Hmm. Lacerda splits from the UDN, going on his own?

Well, it is plausible. Lacerda wanted a coup and wanted it badly. For him, the UDN leadership was weak just for that (and IOTL, he wasn't shy to saying so in his newspaper). IOTL, everybody were following the leader (and a rising tide lifts all ships), but here the obvious fracture between the more "institutional" side of the UDN (those who knew what being in power actually was) and the fireeaters (Clube da Lanterna, "banda de música") could explode at any moment. Here, it explodes.
 
The 1960 election (part I): the candidates
Brazil arrived at the 1960 election with an pretty good economic situation. The GDP has grown 9.8% at the end of 1959, and was expected to grow over 9% at the end of 1960; exceptional for a country who hasn't seen a war. The overabundance of development projects and new industries created full employment in the largest cities, and, over all it, the gigantic Brasília works, who absorbed literally tens of thousands of migrants every year. The result was a lack of manpower, a rise in salaries, and, consequently, that plague of the second half of the 20th century in Brazil: inflation. Prices went up a record 39.4% in 1959, and everybody expected it would close the year over 30% [1]. Also, the country was heavily dependent of foreign capital; the external debt was rising and economists worried about the time when the bill for all that economic growth had to be paid.

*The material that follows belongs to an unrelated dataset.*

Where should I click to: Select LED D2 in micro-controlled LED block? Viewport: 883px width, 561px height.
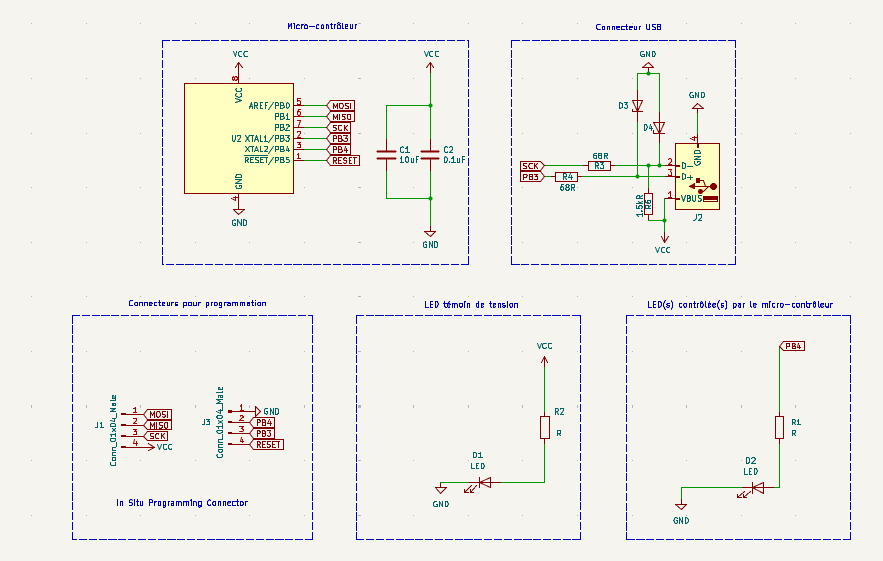tap(757, 488)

As usual in Brazil, prosperity generated other problems. In the large cities, infrastructure for all the newcomers who arrived daily from all corners of the country to work in the new industries simply wasn't there. In Rio de Janeiro, thousands of people lived in flimsy shantytowns (called favelas) in the large geiss-granite hills (or morros) who dotted the city. In São Paulo, the preferred form of living for the new working poor were the cortiços, tenements situated in old, central houses abandoned for the confort of new apartments in the suburbs. For those who had a real house, the situation wasn't better. The water and power infrastructure wasn't thought for all that new population; in the driest months of the year, water and electricity were rationed. Streetcar and suburban rail networks (no Brazilian city had any kind of subway system) collapsed and were complemented by a crazy (not other word was possible) hodge-podge of private buses and jitneys (called lotações in Portuguese) crowded and dangerous [2]. Food was expensive, and plans to enforce any kind of price controls withered away with the growth of a solid black market.

And then, there were the rural poor: places where life still was like in the early 20th century (and even earlier), lacking education, healthcare or any kind of amenity. These were the areas ruled by the coronéis, the local political bosses, looking for the government for money, help or a combination of both.[3]

In this situation, the main candidates presented themselves to the public. There were actually TWO elections at the same time: the presidential and the vicepresidential elections [4].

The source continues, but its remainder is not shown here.